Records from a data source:
........

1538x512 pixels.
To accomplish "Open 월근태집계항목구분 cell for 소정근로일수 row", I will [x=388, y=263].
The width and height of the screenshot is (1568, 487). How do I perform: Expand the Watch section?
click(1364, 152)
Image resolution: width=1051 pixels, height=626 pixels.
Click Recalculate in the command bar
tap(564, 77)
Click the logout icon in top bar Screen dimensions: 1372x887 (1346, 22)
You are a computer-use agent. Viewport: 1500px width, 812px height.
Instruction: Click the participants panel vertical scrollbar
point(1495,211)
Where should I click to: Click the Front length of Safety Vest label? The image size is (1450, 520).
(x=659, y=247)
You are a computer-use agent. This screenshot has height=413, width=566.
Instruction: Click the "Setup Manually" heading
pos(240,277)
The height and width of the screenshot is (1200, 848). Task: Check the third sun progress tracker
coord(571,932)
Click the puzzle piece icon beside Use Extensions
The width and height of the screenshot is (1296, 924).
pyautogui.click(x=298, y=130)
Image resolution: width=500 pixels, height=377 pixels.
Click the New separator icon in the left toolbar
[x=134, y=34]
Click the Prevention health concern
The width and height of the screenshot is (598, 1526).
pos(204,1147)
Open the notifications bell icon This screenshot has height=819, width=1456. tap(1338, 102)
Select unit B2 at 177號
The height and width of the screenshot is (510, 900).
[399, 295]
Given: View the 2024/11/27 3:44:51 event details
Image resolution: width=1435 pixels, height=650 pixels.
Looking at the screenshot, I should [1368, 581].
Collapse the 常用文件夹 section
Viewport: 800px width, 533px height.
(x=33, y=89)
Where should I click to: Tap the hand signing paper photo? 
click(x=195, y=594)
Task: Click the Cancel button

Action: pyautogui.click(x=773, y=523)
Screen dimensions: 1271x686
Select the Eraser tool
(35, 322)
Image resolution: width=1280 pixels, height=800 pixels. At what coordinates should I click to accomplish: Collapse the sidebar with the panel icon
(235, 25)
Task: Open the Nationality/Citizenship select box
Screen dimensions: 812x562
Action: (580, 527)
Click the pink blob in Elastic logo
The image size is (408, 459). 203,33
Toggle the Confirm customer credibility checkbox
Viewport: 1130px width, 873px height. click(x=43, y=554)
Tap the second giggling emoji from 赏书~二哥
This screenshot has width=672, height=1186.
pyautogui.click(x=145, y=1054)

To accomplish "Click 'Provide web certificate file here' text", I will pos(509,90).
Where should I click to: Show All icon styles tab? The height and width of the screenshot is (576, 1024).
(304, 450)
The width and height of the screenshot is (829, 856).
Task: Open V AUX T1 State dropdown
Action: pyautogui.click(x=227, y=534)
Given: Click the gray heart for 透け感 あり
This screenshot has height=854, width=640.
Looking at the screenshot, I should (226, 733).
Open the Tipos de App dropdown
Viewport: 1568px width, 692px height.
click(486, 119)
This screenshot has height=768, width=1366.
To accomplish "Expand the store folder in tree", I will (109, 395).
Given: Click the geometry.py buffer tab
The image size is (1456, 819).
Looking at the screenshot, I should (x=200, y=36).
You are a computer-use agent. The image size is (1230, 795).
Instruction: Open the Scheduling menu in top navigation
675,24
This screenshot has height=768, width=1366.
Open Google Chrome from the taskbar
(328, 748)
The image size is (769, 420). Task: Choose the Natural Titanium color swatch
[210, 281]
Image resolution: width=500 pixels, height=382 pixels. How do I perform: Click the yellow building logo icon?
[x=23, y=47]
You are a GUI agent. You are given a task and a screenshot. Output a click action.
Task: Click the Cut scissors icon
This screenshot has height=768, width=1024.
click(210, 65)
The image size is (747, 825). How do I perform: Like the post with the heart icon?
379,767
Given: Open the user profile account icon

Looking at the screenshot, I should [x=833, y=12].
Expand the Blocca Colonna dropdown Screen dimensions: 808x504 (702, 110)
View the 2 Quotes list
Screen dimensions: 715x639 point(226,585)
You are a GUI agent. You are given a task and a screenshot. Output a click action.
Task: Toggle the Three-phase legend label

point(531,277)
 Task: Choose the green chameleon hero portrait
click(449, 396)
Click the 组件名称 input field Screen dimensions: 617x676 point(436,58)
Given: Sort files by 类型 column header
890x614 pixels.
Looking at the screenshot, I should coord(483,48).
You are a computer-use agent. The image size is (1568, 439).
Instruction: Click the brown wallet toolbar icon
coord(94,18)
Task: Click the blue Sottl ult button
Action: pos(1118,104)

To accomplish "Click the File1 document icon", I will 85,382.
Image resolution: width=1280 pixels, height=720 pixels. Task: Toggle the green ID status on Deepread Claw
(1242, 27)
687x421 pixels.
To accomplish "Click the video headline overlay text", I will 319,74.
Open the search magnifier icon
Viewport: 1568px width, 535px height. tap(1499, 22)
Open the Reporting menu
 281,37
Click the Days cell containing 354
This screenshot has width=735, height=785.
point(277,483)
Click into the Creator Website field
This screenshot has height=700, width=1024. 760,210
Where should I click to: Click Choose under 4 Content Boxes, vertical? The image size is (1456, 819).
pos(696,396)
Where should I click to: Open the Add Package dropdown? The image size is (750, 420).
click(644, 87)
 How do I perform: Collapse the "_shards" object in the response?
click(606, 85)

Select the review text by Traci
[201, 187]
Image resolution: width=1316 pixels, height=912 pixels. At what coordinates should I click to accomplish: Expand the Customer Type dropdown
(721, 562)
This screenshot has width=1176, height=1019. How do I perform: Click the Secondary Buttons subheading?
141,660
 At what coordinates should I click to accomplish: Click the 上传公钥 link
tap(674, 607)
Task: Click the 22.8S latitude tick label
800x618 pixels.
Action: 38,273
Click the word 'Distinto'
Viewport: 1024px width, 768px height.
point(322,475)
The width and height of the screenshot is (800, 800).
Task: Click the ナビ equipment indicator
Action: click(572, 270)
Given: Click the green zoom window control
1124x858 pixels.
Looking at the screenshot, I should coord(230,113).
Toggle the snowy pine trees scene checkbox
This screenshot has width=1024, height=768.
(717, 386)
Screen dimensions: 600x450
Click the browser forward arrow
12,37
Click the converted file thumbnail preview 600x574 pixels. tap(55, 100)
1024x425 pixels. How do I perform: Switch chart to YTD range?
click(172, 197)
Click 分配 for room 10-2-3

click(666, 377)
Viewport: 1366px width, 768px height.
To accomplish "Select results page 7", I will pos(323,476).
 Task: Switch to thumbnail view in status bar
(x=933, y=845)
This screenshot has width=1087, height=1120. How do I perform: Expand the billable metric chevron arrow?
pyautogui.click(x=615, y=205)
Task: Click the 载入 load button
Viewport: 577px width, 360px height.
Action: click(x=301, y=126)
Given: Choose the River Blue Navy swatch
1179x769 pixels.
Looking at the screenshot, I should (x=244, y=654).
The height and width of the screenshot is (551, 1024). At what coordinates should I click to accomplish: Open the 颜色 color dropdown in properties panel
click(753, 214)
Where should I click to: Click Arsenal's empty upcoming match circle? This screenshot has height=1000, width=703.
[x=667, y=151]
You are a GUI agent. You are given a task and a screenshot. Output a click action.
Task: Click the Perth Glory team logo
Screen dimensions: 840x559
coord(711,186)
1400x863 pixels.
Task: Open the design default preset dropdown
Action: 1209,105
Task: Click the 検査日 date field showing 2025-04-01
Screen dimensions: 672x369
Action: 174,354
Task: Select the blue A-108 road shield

........

WHAT THIS TASK INVOLVES - Write out every entry again, keeping each line exactly the same.

SOLUTION TO THIS PROBLEM -
1538x512 pixels.
To accomplish "Open 월근태집계항목구분 cell for 소정근로일수 row", I will [x=388, y=263].
The width and height of the screenshot is (1568, 487). How do I perform: Expand the Watch section?
click(1364, 152)
Image resolution: width=1051 pixels, height=626 pixels.
Click Recalculate in the command bar
tap(564, 77)
Click the logout icon in top bar Screen dimensions: 1372x887 (1346, 22)
You are a computer-use agent. Viewport: 1500px width, 812px height.
Instruction: Click the participants panel vertical scrollbar
point(1495,211)
Where should I click to: Click the Front length of Safety Vest label? The image size is (1450, 520).
(x=659, y=247)
You are a computer-use agent. This screenshot has height=413, width=566.
Instruction: Click the "Setup Manually" heading
pos(240,277)
The height and width of the screenshot is (1200, 848). Task: Check the third sun progress tracker
coord(571,932)
Click the puzzle piece icon beside Use Extensions
The width and height of the screenshot is (1296, 924).
pyautogui.click(x=298, y=130)
Image resolution: width=500 pixels, height=377 pixels.
Click the New separator icon in the left toolbar
[x=134, y=34]
Click the Prevention health concern
The width and height of the screenshot is (598, 1526).
pos(204,1147)
Open the notifications bell icon This screenshot has height=819, width=1456. tap(1338, 102)
Select unit B2 at 177號
The height and width of the screenshot is (510, 900).
[399, 295]
Given: View the 2024/11/27 3:44:51 event details
Image resolution: width=1435 pixels, height=650 pixels.
Looking at the screenshot, I should [1368, 581].
Collapse the 常用文件夹 section
Viewport: 800px width, 533px height.
(x=33, y=89)
Where should I click to: Tap the hand signing paper photo? 
click(x=195, y=594)
Task: Click the Cancel button

Action: pyautogui.click(x=773, y=523)
Screen dimensions: 1271x686
Select the Eraser tool
(35, 322)
Image resolution: width=1280 pixels, height=800 pixels. At what coordinates should I click to accomplish: Collapse the sidebar with the panel icon
(235, 25)
Task: Open the Nationality/Citizenship select box
Screen dimensions: 812x562
Action: (580, 527)
Click the pink blob in Elastic logo
The image size is (408, 459). 203,33
Toggle the Confirm customer credibility checkbox
Viewport: 1130px width, 873px height. click(x=43, y=554)
Tap the second giggling emoji from 赏书~二哥
This screenshot has width=672, height=1186.
pyautogui.click(x=145, y=1054)

To accomplish "Click 'Provide web certificate file here' text", I will pos(509,90).
Where should I click to: Show All icon styles tab? The height and width of the screenshot is (576, 1024).
(304, 450)
The width and height of the screenshot is (829, 856).
Task: Open V AUX T1 State dropdown
Action: pyautogui.click(x=227, y=534)
Given: Click the gray heart for 透け感 あり
This screenshot has height=854, width=640.
Looking at the screenshot, I should (226, 733).
Open the Tipos de App dropdown
Viewport: 1568px width, 692px height.
click(486, 119)
This screenshot has height=768, width=1366.
To accomplish "Expand the store folder in tree", I will (109, 395).
Given: Click the geometry.py buffer tab
The image size is (1456, 819).
Looking at the screenshot, I should (x=200, y=36).
You are a computer-use agent. The image size is (1230, 795).
Instruction: Open the Scheduling menu in top navigation
675,24
This screenshot has height=768, width=1366.
Open Google Chrome from the taskbar
(328, 748)
The image size is (769, 420). Task: Choose the Natural Titanium color swatch
[210, 281]
Image resolution: width=500 pixels, height=382 pixels. How do I perform: Click the yellow building logo icon?
[x=23, y=47]
You are a GUI agent. You are given a task and a screenshot. Output a click action.
Task: Click the Cut scissors icon
This screenshot has height=768, width=1024.
click(210, 65)
The image size is (747, 825). How do I perform: Like the post with the heart icon?
379,767
Given: Open the user profile account icon

Looking at the screenshot, I should [x=833, y=12].
Expand the Blocca Colonna dropdown Screen dimensions: 808x504 (702, 110)
View the 2 Quotes list
Screen dimensions: 715x639 point(226,585)
You are a GUI agent. You are given a task and a screenshot. Output a click action.
Task: Toggle the Three-phase legend label

point(531,277)
 Task: Choose the green chameleon hero portrait
click(449, 396)
Click the 组件名称 input field Screen dimensions: 617x676 point(436,58)
Given: Sort files by 类型 column header
890x614 pixels.
Looking at the screenshot, I should coord(483,48).
You are a computer-use agent. The image size is (1568, 439).
Instruction: Click the brown wallet toolbar icon
coord(94,18)
Task: Click the blue Sottl ult button
Action: pos(1118,104)

To accomplish "Click the File1 document icon", I will 85,382.
Image resolution: width=1280 pixels, height=720 pixels. Task: Toggle the green ID status on Deepread Claw
(1242, 27)
687x421 pixels.
To accomplish "Click the video headline overlay text", I will 319,74.
Open the search magnifier icon
Viewport: 1568px width, 535px height. tap(1499, 22)
Open the Reporting menu
 281,37
Click the Days cell containing 354
This screenshot has width=735, height=785.
point(277,483)
Click into the Creator Website field
This screenshot has height=700, width=1024. 760,210
Where should I click to: Click Choose under 4 Content Boxes, vertical? The image size is (1456, 819).
pos(696,396)
Where should I click to: Open the Add Package dropdown? The image size is (750, 420).
click(644, 87)
 How do I perform: Collapse the "_shards" object in the response?
click(606, 85)

Select the review text by Traci
[201, 187]
Image resolution: width=1316 pixels, height=912 pixels. At what coordinates should I click to accomplish: Expand the Customer Type dropdown
(721, 562)
This screenshot has width=1176, height=1019. How do I perform: Click the Secondary Buttons subheading?
141,660
 At what coordinates should I click to accomplish: Click the 上传公钥 link
tap(674, 607)
Task: Click the 22.8S latitude tick label
800x618 pixels.
Action: 38,273
Click the word 'Distinto'
Viewport: 1024px width, 768px height.
point(322,475)
The width and height of the screenshot is (800, 800).
Task: Click the ナビ equipment indicator
Action: click(572, 270)
Given: Click the green zoom window control
1124x858 pixels.
Looking at the screenshot, I should coord(230,113).
Toggle the snowy pine trees scene checkbox
This screenshot has width=1024, height=768.
(717, 386)
Screen dimensions: 600x450
Click the browser forward arrow
12,37
Click the converted file thumbnail preview 600x574 pixels. tap(55, 100)
1024x425 pixels. How do I perform: Switch chart to YTD range?
click(172, 197)
Click 分配 for room 10-2-3

click(666, 377)
Viewport: 1366px width, 768px height.
To accomplish "Select results page 7", I will pos(323,476).
 Task: Switch to thumbnail view in status bar
(x=933, y=845)
This screenshot has width=1087, height=1120. How do I perform: Expand the billable metric chevron arrow?
pyautogui.click(x=615, y=205)
Task: Click the 载入 load button
Viewport: 577px width, 360px height.
Action: click(x=301, y=126)
Given: Choose the River Blue Navy swatch
1179x769 pixels.
Looking at the screenshot, I should (x=244, y=654).
The height and width of the screenshot is (551, 1024). At what coordinates should I click to accomplish: Open the 颜色 color dropdown in properties panel
click(753, 214)
Where should I click to: Click Arsenal's empty upcoming match circle? This screenshot has height=1000, width=703.
[x=667, y=151]
You are a GUI agent. You are given a task and a screenshot. Output a click action.
Task: Click the Perth Glory team logo
Screen dimensions: 840x559
coord(711,186)
1400x863 pixels.
Task: Open the design default preset dropdown
Action: 1209,105
Task: Click the 検査日 date field showing 2025-04-01
Screen dimensions: 672x369
Action: 174,354
Task: Select the blue A-108 road shield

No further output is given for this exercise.